#### [ACTIVITY]
Whenever a line in the entries below contains "previous", copy that line.

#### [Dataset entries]
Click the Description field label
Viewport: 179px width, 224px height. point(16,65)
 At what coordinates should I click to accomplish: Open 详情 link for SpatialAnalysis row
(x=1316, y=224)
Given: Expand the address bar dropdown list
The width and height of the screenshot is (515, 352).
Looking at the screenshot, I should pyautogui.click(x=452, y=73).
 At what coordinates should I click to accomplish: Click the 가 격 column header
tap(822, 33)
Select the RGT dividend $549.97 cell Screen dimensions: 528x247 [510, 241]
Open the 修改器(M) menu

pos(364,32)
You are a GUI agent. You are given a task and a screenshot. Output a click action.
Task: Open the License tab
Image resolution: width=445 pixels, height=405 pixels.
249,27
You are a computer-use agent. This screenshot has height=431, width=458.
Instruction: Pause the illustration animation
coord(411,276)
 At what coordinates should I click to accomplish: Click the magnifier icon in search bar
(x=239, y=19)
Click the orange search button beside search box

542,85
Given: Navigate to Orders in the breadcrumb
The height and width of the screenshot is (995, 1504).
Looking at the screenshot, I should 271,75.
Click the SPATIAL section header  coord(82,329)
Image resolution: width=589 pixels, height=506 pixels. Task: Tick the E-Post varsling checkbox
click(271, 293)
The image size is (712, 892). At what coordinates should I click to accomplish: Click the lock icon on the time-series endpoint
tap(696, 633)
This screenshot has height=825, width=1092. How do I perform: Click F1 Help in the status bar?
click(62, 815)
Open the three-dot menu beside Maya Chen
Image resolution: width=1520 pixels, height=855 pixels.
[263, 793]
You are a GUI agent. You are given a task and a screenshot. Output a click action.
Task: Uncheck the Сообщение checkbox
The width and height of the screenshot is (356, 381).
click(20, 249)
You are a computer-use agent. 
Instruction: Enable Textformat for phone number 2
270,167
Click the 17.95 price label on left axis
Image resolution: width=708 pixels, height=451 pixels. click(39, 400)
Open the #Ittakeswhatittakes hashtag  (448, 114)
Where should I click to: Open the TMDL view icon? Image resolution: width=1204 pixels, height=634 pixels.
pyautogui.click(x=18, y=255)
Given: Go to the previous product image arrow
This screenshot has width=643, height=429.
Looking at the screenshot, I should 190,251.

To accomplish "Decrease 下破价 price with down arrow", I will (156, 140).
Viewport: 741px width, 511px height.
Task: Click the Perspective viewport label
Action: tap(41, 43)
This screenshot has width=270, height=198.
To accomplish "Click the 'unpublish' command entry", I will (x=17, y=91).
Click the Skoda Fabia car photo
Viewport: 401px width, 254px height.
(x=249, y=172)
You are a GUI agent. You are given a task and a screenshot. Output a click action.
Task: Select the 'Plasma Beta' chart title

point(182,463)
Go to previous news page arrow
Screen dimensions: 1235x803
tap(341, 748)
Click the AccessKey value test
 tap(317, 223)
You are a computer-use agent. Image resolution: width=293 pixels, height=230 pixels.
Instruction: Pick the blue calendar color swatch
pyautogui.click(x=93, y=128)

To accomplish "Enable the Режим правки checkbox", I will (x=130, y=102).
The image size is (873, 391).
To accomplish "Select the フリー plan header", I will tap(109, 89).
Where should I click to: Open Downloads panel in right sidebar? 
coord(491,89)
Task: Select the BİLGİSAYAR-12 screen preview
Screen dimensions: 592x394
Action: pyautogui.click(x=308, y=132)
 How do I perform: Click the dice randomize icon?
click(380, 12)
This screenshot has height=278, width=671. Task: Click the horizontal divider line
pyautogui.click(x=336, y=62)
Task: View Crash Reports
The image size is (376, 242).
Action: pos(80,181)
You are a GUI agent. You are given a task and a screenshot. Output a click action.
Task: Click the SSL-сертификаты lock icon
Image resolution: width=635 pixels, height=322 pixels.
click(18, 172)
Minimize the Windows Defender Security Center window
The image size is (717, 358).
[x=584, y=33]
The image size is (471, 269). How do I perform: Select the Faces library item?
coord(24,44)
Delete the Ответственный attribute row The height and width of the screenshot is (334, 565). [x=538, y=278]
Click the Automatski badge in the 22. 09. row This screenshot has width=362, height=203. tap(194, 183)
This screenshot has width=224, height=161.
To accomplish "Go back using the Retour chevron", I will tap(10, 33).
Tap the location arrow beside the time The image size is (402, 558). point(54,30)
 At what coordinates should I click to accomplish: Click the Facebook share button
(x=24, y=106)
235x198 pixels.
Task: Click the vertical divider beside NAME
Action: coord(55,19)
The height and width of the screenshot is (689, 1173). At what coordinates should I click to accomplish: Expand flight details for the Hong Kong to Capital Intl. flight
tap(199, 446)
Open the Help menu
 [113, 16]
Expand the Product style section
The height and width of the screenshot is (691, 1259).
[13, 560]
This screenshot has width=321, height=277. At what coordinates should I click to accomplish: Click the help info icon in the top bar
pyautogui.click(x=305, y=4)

#### [EXPECTED OUTPUT]
Given: Go to the previous product image arrow
Go to previous news page arrow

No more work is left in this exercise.